(Beginning of Given records)
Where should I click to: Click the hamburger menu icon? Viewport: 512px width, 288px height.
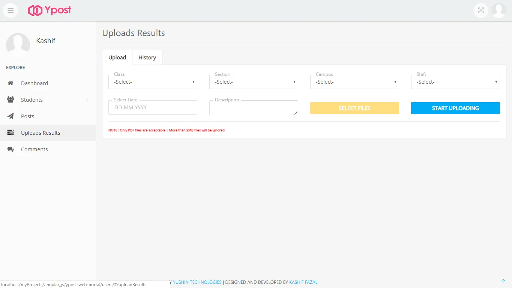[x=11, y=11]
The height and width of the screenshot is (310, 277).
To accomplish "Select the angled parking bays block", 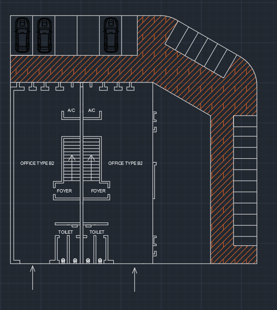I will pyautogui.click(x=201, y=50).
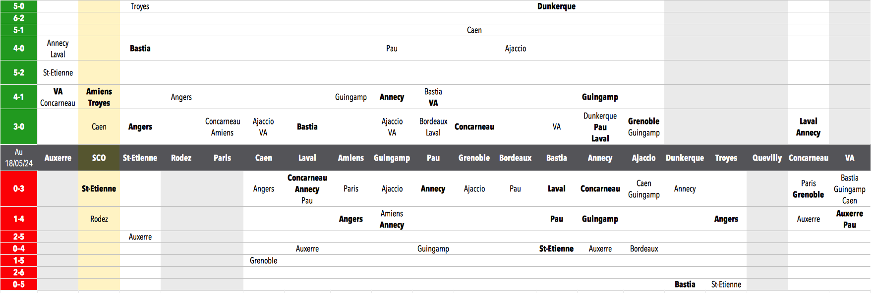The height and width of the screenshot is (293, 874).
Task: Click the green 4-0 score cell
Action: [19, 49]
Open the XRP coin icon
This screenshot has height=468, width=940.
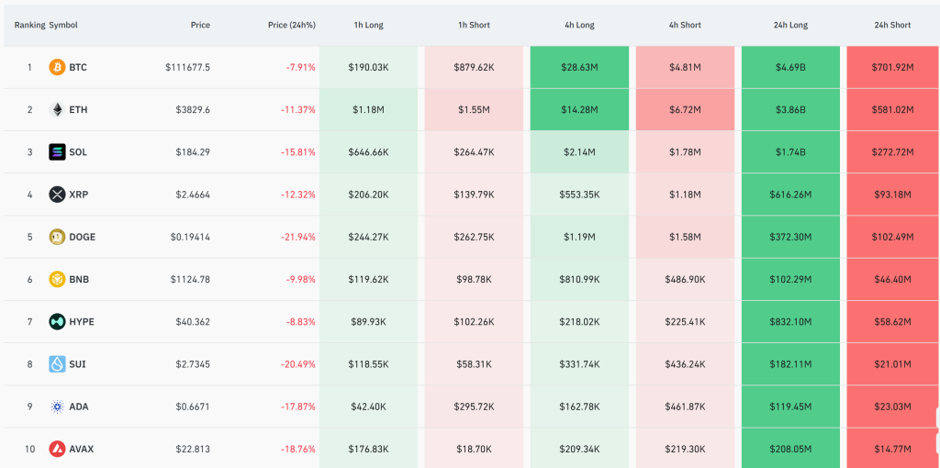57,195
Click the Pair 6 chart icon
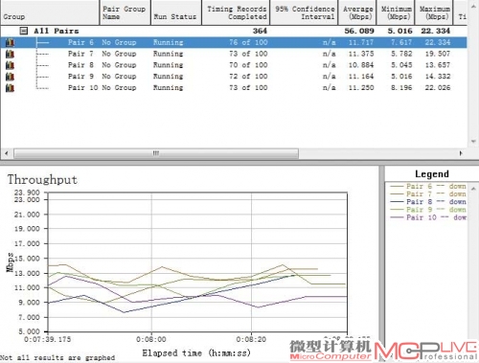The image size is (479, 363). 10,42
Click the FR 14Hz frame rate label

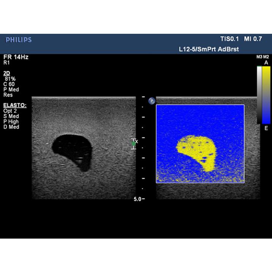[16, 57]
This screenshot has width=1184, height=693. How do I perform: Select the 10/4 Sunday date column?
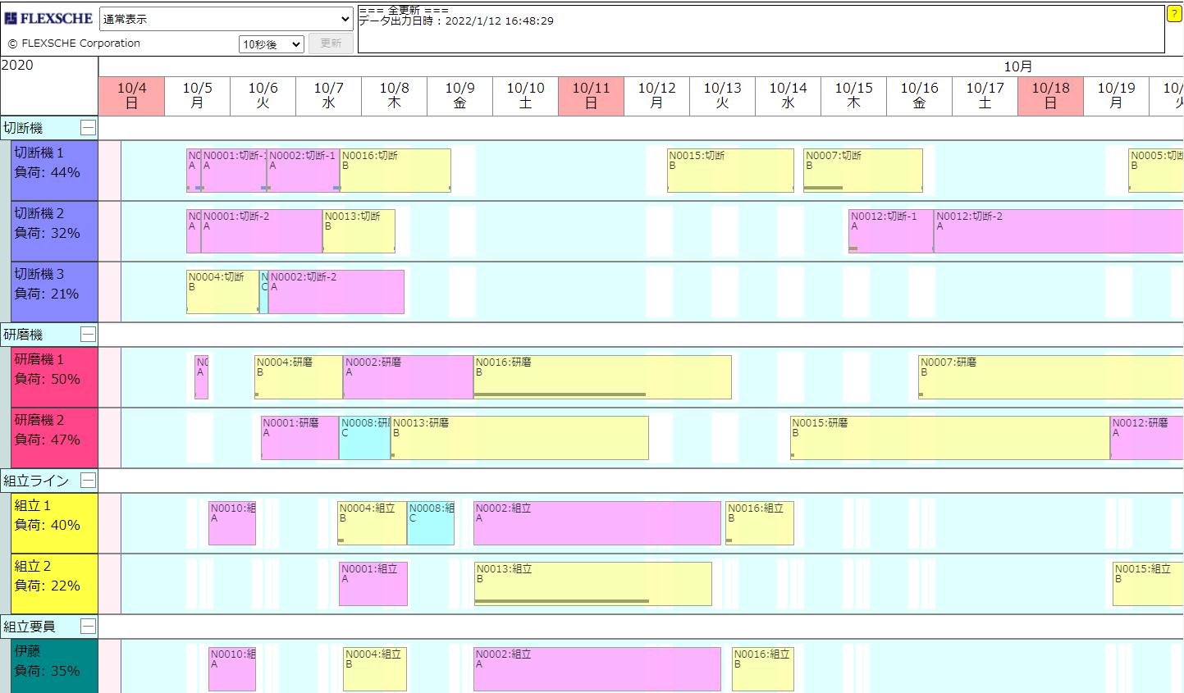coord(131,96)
(End of Given records)
◆ **Brief**:
If the records contain pictures, skip them, and transcribe exactly every line from the one with "Click the Pair 6 chart icon" through the last line.

◆ **Output for this exercise**:
Click the Pair 6 chart icon
The image size is (479, 363). 10,42
Click the FR 14Hz frame rate label

[16, 57]
This screenshot has width=1184, height=693. How do I perform: Select the 10/4 Sunday date column?
coord(131,96)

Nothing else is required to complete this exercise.